Saved data entries
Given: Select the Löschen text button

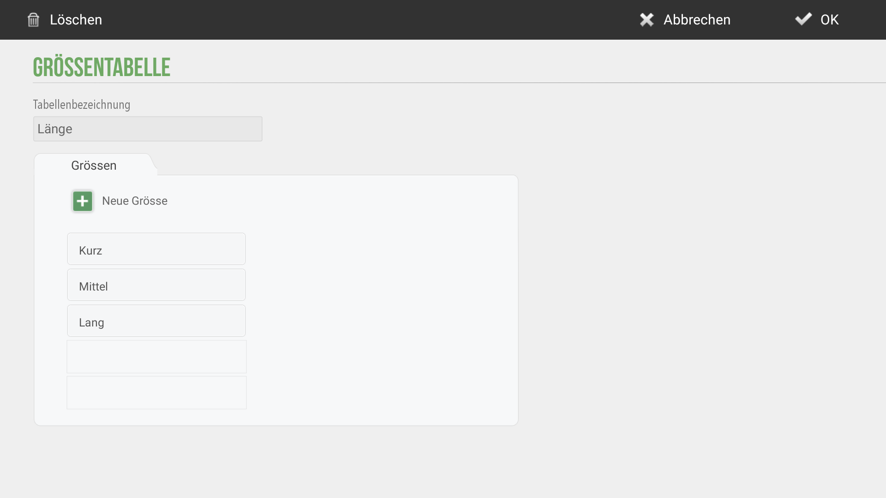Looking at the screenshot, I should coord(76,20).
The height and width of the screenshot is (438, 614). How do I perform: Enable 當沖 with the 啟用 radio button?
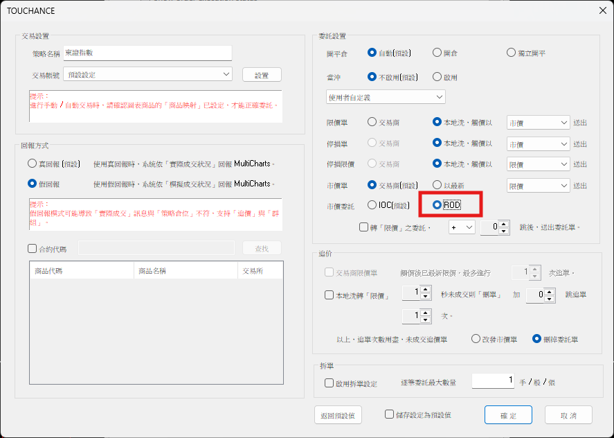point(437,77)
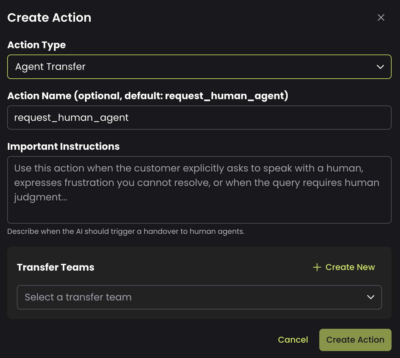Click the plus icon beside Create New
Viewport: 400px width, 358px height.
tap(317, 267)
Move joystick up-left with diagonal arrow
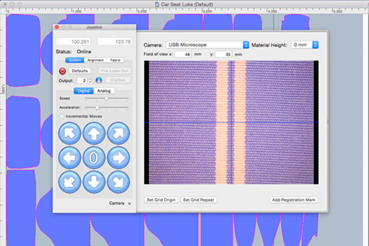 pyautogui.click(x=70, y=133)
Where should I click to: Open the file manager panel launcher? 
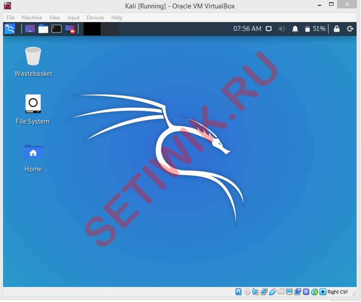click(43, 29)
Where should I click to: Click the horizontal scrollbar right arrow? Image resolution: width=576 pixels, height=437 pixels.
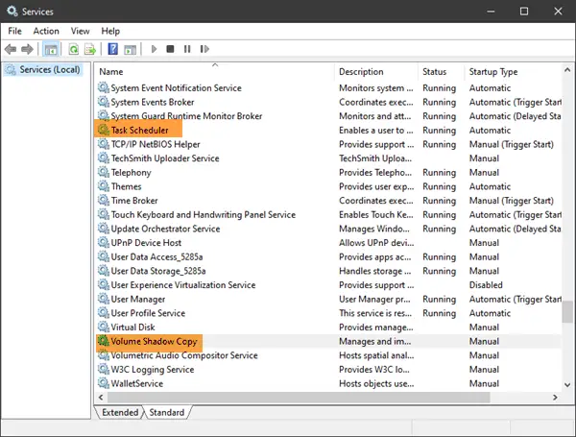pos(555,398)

→ **Problem description**: Every line of the data above is to be set down exactly; the pictures are not.

→ **Solution for this exercise**:
Given: Select the Löschen text button

Looking at the screenshot, I should coord(76,20).
The height and width of the screenshot is (438, 614). How do I perform: Enable 當沖 with the 啟用 radio button?
point(437,77)
Click the plus icon beside Create New
Viewport: 400px width, 358px height.
tap(317, 267)
Move joystick up-left with diagonal arrow
 pyautogui.click(x=70, y=133)
Where should I click to: Open the file manager panel launcher? 
click(43, 29)
Where should I click to: Click the horizontal scrollbar right arrow? Image resolution: width=576 pixels, height=437 pixels.
pos(555,398)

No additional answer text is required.